(EXCERPTED TEXT)

It is interesting, as well, to look back at the films announced at last year’s kick-off, which saw the tepidly-received “Fifth Estate” at the top of the bill. Of course, one of the other reveals, “12 Years a Slave,” earned a Best Picture Oscar months later.

Because I think it’s fascinating to look back at it now and see what I was oddly stoked about (“Labor Day”?), and what I was correct about (“12 Years,” “Under the Skin”), here is my post-announcement feature for BuffaloSpree.com from one year ago. (Note that I stuck with Spree style here, which italicizes titles.)

The Toronto International Film Festival is the only major fest I am able to attend each year, so it’s a bit like my Super Bowl. Covering TIFF for Buffalo Spree has been an amazing experience—here is my post-festival analysis from last year—and each year seems to bring new pleasures. In many ways, the festival is an indicator of all the hits (and misses) audiences in Buffalo and beyond can expect for the remainder of the year.

I’m always thrilled to hear the first batch of announcements, and Tuesday morning’s press conference certainly included some films I was hoping would hit TO. Some thoughts:

  • 12 Years a Slave skips Venice for Toronto: This is big. Steve McQueen’s Shame was my favorite film of TIFF 2011—and of 2011, period—so I’m personally thrilled. Skipping Venice and debuting in TO is a major coup for Cameron Bailey and his fellow TIFF organizers.

(End EXCERPTED TEXT)

> _EXPLORE THE MATERIAL_
a: Which film titles does the Toronto film festival text mention? List each film once.
b: Could you reproduce the passage of the Toronto film festival text from "The Toronto International Film" up to and including "of the year.", word for word?
c: What might come next in the Toronto film festival text? Carry it on from its last sentence.

(DATASET CONTENT)

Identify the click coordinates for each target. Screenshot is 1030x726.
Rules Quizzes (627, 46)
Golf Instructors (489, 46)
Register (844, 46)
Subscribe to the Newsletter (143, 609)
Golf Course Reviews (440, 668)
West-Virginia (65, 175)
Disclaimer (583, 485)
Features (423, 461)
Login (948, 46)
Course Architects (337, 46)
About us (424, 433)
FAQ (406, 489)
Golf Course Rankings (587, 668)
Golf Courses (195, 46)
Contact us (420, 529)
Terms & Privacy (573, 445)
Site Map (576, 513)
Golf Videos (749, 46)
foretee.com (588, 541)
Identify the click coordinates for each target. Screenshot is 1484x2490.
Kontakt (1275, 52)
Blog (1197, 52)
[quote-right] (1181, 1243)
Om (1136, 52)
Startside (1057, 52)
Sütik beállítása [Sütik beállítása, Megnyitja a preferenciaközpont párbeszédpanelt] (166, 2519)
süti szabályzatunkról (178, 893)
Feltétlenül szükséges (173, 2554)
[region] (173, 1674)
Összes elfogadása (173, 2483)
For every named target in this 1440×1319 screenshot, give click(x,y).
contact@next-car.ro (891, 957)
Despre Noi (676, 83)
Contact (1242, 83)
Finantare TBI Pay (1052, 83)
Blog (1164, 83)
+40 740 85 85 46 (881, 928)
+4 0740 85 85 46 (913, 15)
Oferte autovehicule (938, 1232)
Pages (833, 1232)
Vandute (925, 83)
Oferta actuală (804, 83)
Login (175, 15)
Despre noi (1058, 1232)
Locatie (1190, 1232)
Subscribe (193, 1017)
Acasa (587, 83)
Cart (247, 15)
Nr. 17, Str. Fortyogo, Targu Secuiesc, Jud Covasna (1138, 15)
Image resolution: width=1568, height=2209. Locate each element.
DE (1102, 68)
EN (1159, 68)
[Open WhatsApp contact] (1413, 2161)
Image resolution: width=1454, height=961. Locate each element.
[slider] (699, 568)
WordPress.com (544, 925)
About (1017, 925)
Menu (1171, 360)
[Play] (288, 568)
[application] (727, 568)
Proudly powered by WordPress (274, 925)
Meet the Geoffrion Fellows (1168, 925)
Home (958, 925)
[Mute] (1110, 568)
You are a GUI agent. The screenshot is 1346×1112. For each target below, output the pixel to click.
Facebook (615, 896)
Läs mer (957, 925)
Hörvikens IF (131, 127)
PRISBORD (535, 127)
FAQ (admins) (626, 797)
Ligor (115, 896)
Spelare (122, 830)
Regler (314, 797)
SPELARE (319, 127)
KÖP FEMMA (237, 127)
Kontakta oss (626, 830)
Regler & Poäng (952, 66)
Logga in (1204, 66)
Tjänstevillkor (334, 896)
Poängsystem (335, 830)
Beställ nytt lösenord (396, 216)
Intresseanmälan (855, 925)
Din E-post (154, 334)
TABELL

(End DATASET CONTENT)

> _ANSWERS FOR THE EXERCISE_
a:
- Fifth Estate
- 12 Years a Slave
- Labor Day
- Under the Skin
- Shame

b:
The Toronto International Film Festival is the only major fest I am able to attend each year, so it’s a bit like my Super Bowl. Covering TIFF for Buffalo Spree has been an amazing experience—here is my post-festival analysis from last year—and each year seems to bring new pleasures. In many ways, the festival is an indicator of all the hits (and misses) audiences in Buffalo and beyond can expect for the remainder of the year.

c:
  • The full Midnight Madness line-up is coming on July 30: It is always fun to see what’s in store here. Last year, I did not make it to any of them. Funny, I recall DESPERATELY wanting to attend the Seven Psychopaths midnight screening. Glad I waited …
  • TIFF’s 2013 MVPs: Chiwetel Ejiofor, Benedict Cumberbatch, Colin Firth, and Mia Wasikowska all appear in multiple films. Cumberbatch is in three (!), most notably opening night film The Fifth Estate, in which he plays Julian Assange.
  • Under the Skin finally arrives: Jonathan Glazer’s (Sexy BeastBirth) Scarlett Johansson-starring quasi-sci-fi film has been in production for a lonnng time. Very exciting to see it here.
  • Lots of Cannes hits: The controversial Palme d’Or winner Blue is the Warmest ColourLike Father Like Son, and Jim Jarmusch’s Only Lovers Left Alive were three of the most buzzed-about Cannes 2013 entries.
  • The return of Jason Reitman: The first movie I ever saw at TIFF was Reitman’s Juno, and Jared Mobarak and I had the privilege of shaking the director’s hand afterwards. (I’m sure he was thrilled.) Labor Day, starring Josh Brolin and Kate Winslet, seems like a perfect story for his typical blend of humor and drama.
  • Oscar buzz: August: Osage County, Mandela: Long Walk to Freedom, Dallas Buyer’s Club, Rush, The Fifth Estate, and Gravity are already in the mix.
  • The return of hometown TIFF favorites: In addition to Reitman, Don McKellar and Atom Egoyan are back; the full Canadian lineup is coming soon.
  • Some films I did not even know were in production are screening here: I had no idea Jason Bateman was directing a film (Bad Words), that the late James Gandolfini was starring with Julia Louis-Dreyfus in Nicole Holofcener’s next project (Enough Said), or that Kelly Reichardt’s follow-up to Meek’s Cutoff was finished (Night Moves).
  • Missing in action (so far): There is still lots of time for more announcements; TIFF maestro Cameron Bailey said the first batch only included about one-quarter of the complete lineup. But some I’m still hoping to see added are Spike Lee’s Oldboy, Terry Gilliam’s The Zero Theorem (it is playing Venice), and Anton Corbijn’s A Most Wanted Man. Also missing, so far, are three of the best-reviewed films at Cannes: the Coen Brothers’ Inside Llewyn Davis, Robert Redford in All Is Lost, and Alexander Payne‘s Nebraska.